A groundbreaking new method, called Chemical Exchange Saturation Transfer (CEST), enables scientists to study the metabolic dynamics of plants in a completely non-invasive way, paving the way for unprecedented insights into crop improvement and environmental adaptations.

The Metabolic Landscape Revealed
The world of plant science has been blessed with the ‘omics’ technologies — genomics, transcriptomics, proteomics, and metabolomics. These essential tools have uncovered many genetic and molecular underpinnings of plant growth and development.
Nevertheless, the vast majority of plant metabolites (all small molecules or metabolites within the plant, also known as its “metabolome”) have stubbornly remained beyond reach. The metabolome is significantly more dynamic than the relatively constant genome, with concentrations of different classes of chemical species changing spatially and temporally. This fast-changing trait has made it difficult to study with traditional methods.
A group of scientists of Julius-Maximilians-Universität Würzburg (JMU) and the Leibniz Institute of Plant Genetics and Crop Plant Research (IPK) have now developed a method that could change this. The new technique, Chemical Exchange Saturation Transfer (CEST) can be used to noninvasively image sugars and amino acids in situ, i.e. without destroying the seed or fruit being studied, in living plants on time scales of less than a minute; this opens up previously-inaccessible areas for chemical imaging that could not have been probed by conventional approximations.
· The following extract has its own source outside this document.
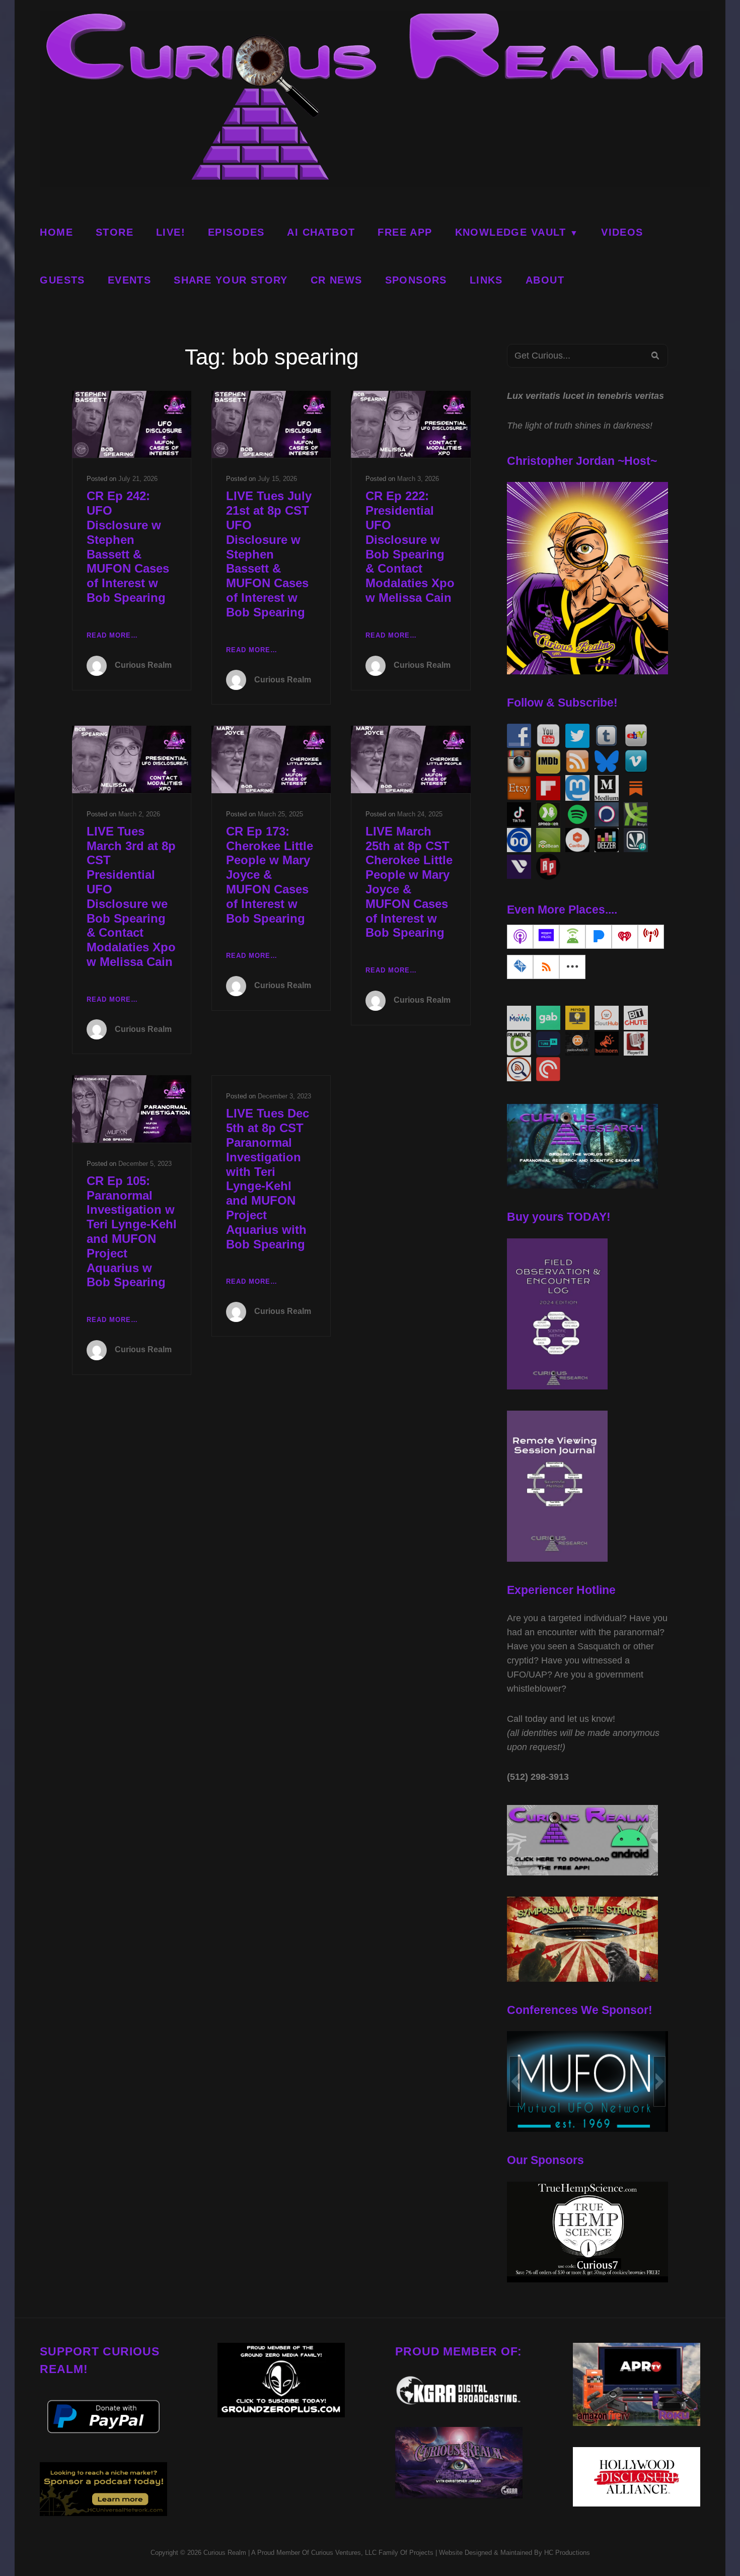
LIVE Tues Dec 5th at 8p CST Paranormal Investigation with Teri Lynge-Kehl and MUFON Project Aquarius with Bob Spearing (267, 1178)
Unlocking Nature’s Secrets to Crop Improvement
Non-invasive studies of plant metabolism have a great potential in the area of crop improvement. This knowledge can add a new dimension since breeders have always grappled with having an understanding about how fast (temporal) sugars and amino acids are flowing within the various organs or tissues of the plant to meet its mass transport, energy production, and plant health.
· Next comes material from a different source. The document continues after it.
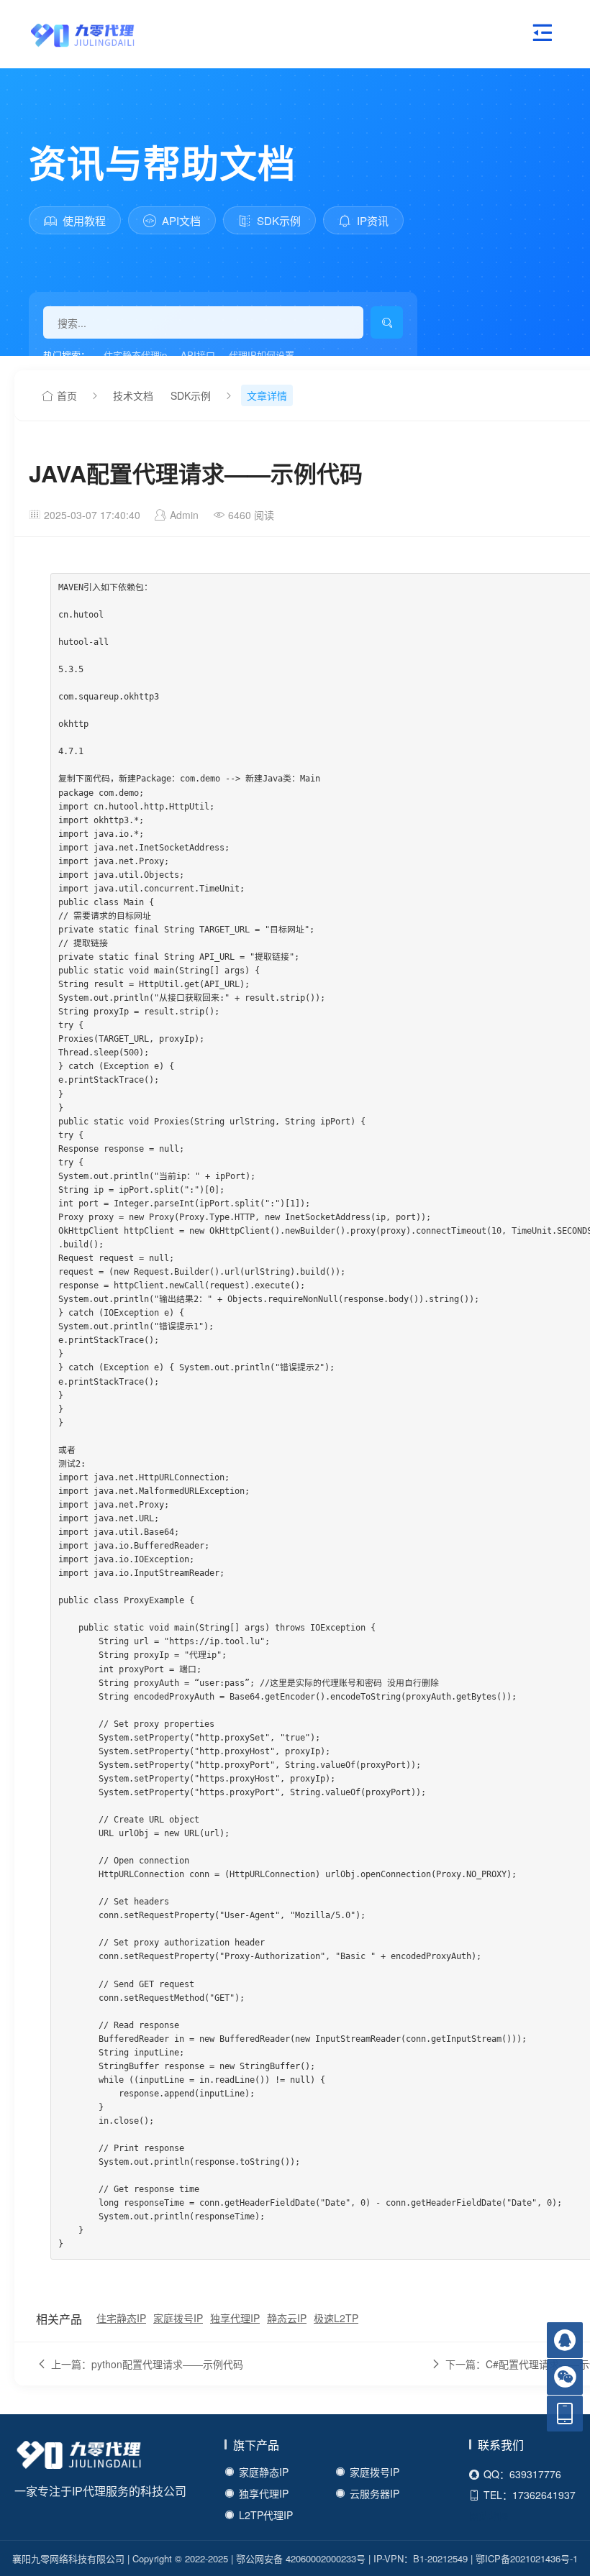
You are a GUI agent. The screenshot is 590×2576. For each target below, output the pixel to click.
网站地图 (489, 2515)
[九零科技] (79, 2456)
For example, CEST provides a means by which scientists can access this protected information without invasive sampling or painstaking sample preparation. This method enables a circulatory system-like function to repeatedly analyze sugar and amino acid transport over entire plants, down to MICRO-meters in size on a scale of seconds or minutes, generating new knowledge power for higher plant productivity, nutrition and environment tolerance.
The researchers have already shown the utility of this approach with metabolite dynamics in seeds undergoing growth, which was challenging to measure by any existing method. This information could prove to be a game changer for breeders as it helps them in understanding the determinants of trait formation and gain insight into ways to improve crops down the line.
Conclusion
This is a seminal development in time-resolved plant science, introducing a new and powerful approach for plant scientists to monitor the dynamic metabolic activities within living plants using CEST-based MR imaging techniques. The non-invasive nature of this technology has wide-ranging implications for plant improvement, adaptation to different environments and creating linkages between plant structure and metabolism. While the scientific community continues to unlock the endless capabilities of this revolutionary technique, it is hard not to be optimistic about what lies in the future for innovative plant research.